И вспоминались всякие промахи родительницы, которые она совершила тогда, когда Лида была еще крошечной и беззащитной. Вот, к примеру, Лиде всего двенадцать. И ее в больницу кладут с тяжелой ангиной. А мама, как образец истинного жестокосердия, едет в это время на отдых в Гагры. Она ведь ждала отпуска целый год и ничего отменять не пожелала. Или вот Лиде шесть стукнуло. И она хочет сапожки себе кирзовые. Цена им – медный грош. Но мама ей не берет те сапожки. А Лида падает в магазине от расстройства и головой бьется. А мама уходит равнодушно. Лида лежит на грязном полу универмага и заливается горючими слезами. Все ее обходят, а какой-то дядька орет дурным голосом: щас украду эту девочкууу!
Но ладно те Гагры и сапожки. Как-то пережила, хоть и травмы.
Сейчас же повод для обиды был куда более основательный. Женщина, зовущаяся мамой Лиды, обменяла своего ребенка на постороннего мужика. Совершила предательство. Ребенок – это, собственно, Лида и есть. Хоть ей и двадцать шесть уже. Кто-то скажет – здоровая ведь баба, зачем тебе, Лида, мама вообще сейчас так уж нужна? Сама детей бы родила своих да при муже семейный уют обустраивала, а не к родительнице лезла. Или вон карьеру бы строила. Пусть-ка мама твоя на пороге пятидесятилетия немного женского счастья напоследок получит.
Но Лида такие увещевания в грош не ставила. Старческие гормоны это у мамы, а не счастье. Вот сама Лида, хоть и молода, замуж вовсе не хотела. Сейчас все умные стали – рано не женятся, хомут на шею не напяливают. Да и не было достойных претендентов на руку и сердце Лиды. Парни, которые иногда знакомились с ней, были так себе. Кто рожей не вышел, а кто и кожей. Все – личности недалекие. Попросту – головы порожние.
Характер-то у Лиды с детства жесткий был.
Мама говорила, что в бабушку Дусю Лида пошла этим своим характером непримиримым. А бабушка Дуся ни с кем не церемонилась – с родным сыном вон тридцать лет не общалась, не приняв его выбора супруги. И деда в гроб загнала за десять лет до пенсии.

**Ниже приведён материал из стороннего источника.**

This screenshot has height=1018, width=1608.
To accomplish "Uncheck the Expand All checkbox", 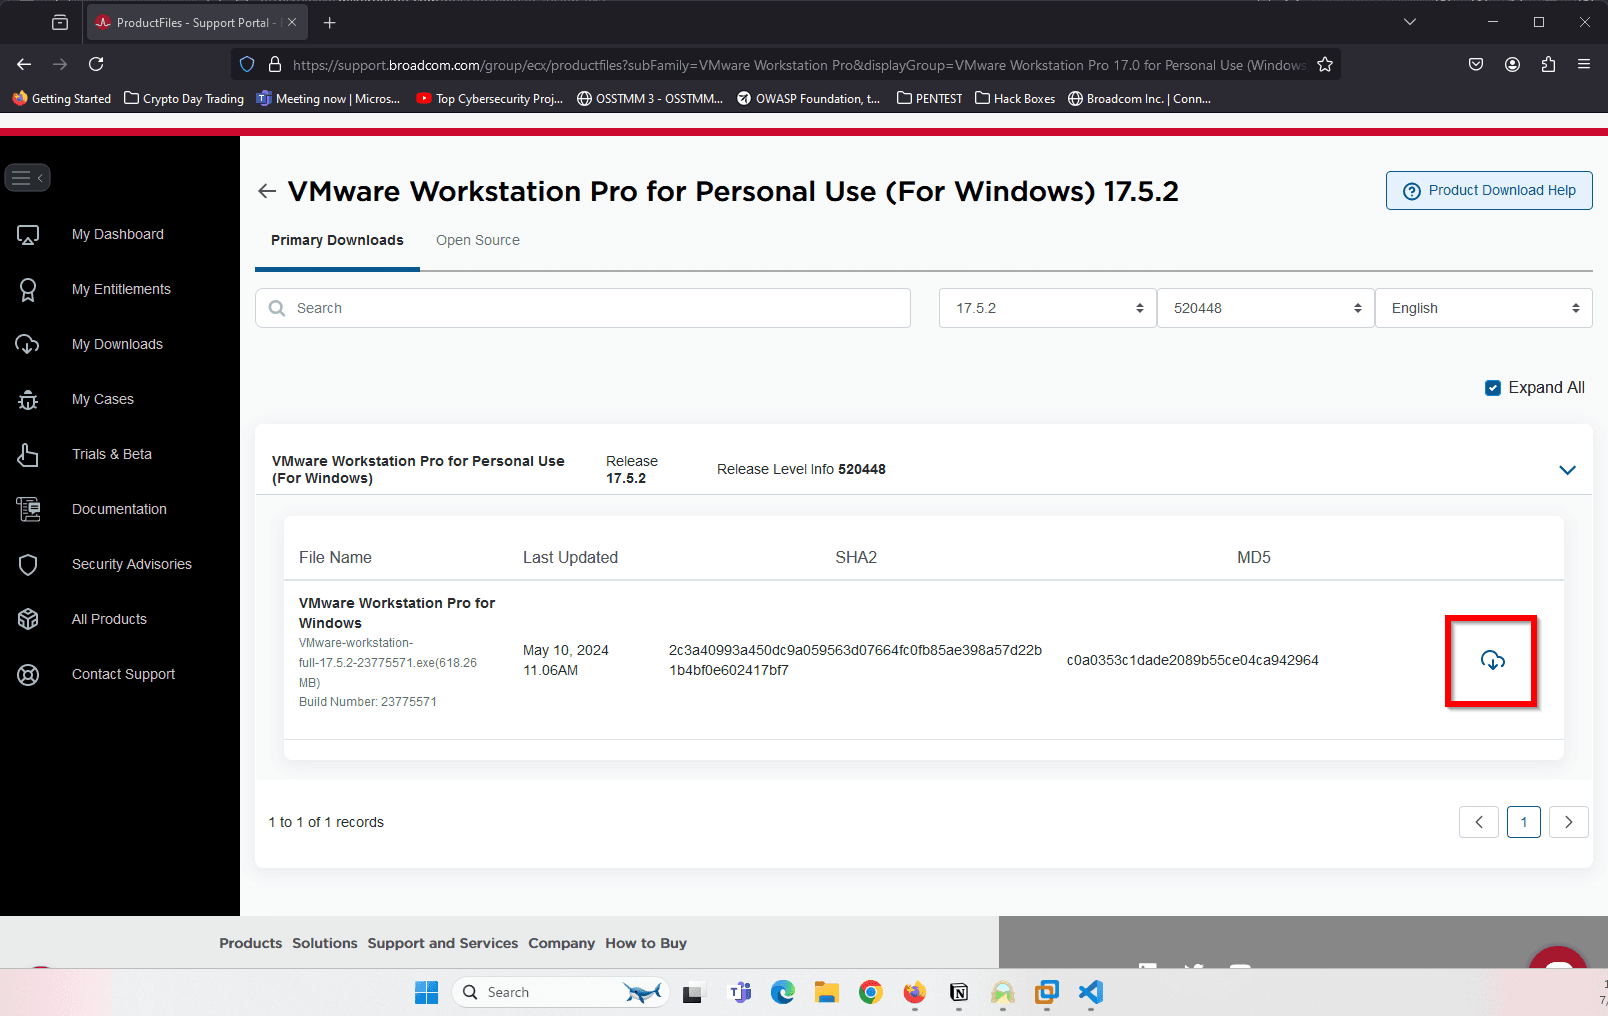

И с соседями не здоровалась – велика честь головам этим порожним. И отца Лиды, зятя никудышного, под зад мешалкой выкорчевала в свое время. Такая вот у них баба Дуся была – кремень и командир. В селе ее звали Конь-Голова. И Лида в нее уродилась – коли что-то скажет, то и спорить с ней не смей. А кровь – она не вода.
И Лида жила-поживала себе одна. Мама ей на окончание института квартиру подарила. Хорошую, с ремонтом и мебелью.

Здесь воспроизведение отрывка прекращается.